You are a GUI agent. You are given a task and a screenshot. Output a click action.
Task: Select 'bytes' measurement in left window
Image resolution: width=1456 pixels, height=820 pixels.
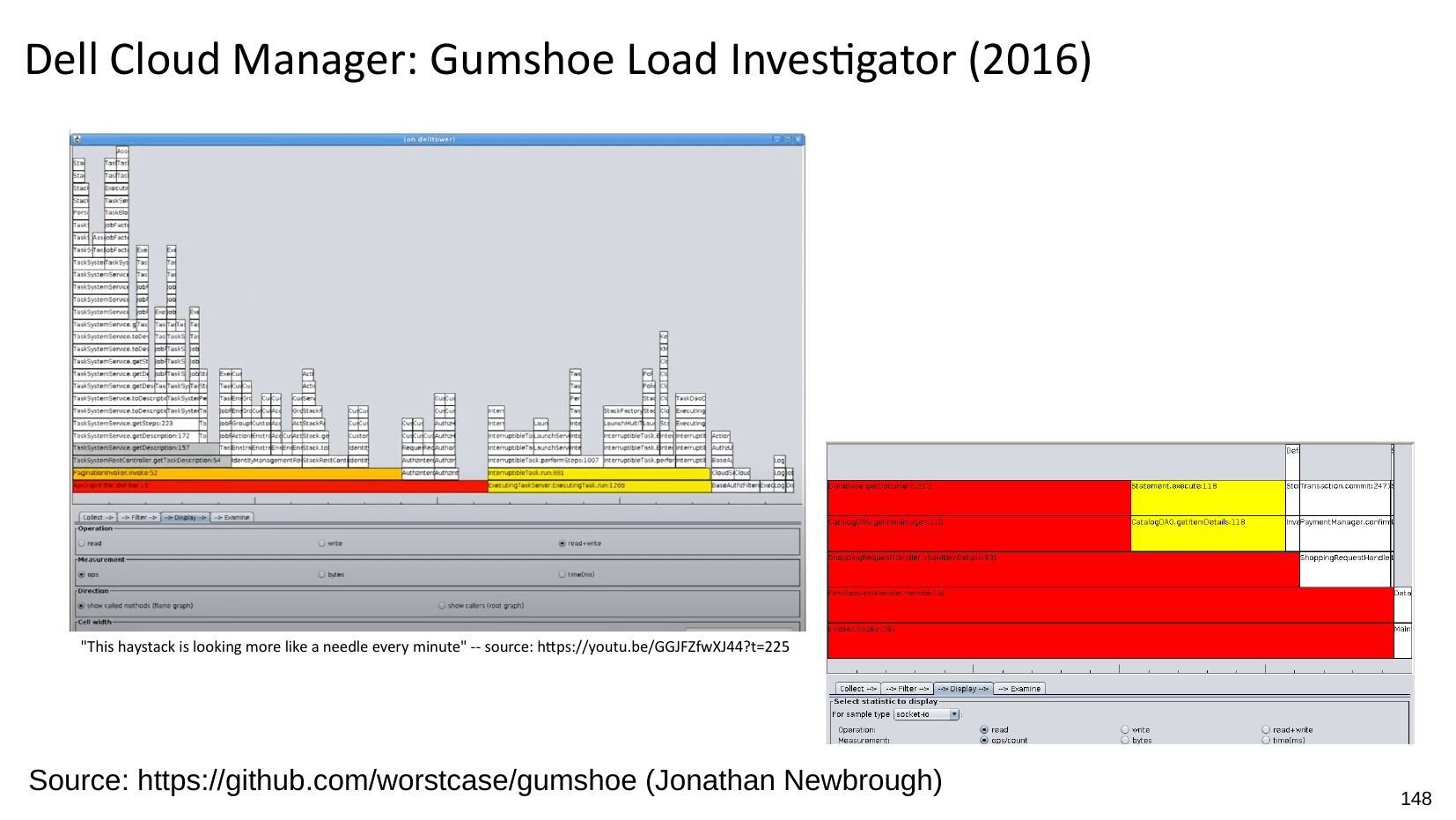coord(322,574)
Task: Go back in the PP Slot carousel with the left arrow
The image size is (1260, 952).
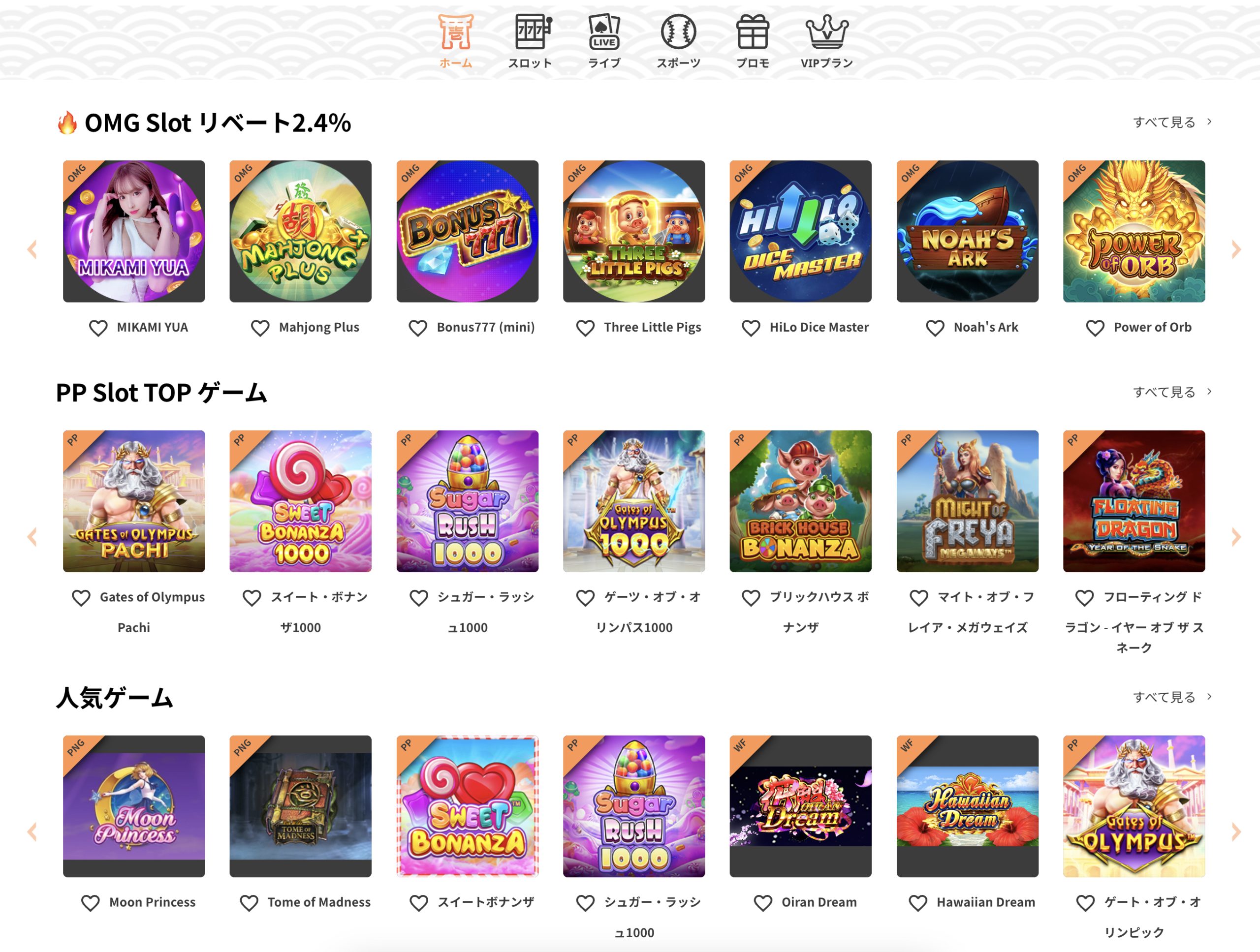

== PROBLEM TO WORK ON ==
Give back every entry word for word, and drop the pictures as you go.

== TASK RESULT ==
You are a GUI agent. You are given a task and a screenshot. Output a click action.
Task: Select 'bytes' measurement in left window
Image resolution: width=1456 pixels, height=820 pixels.
coord(322,574)
Task: Go back in the PP Slot carousel with the left arrow
The image size is (1260, 952).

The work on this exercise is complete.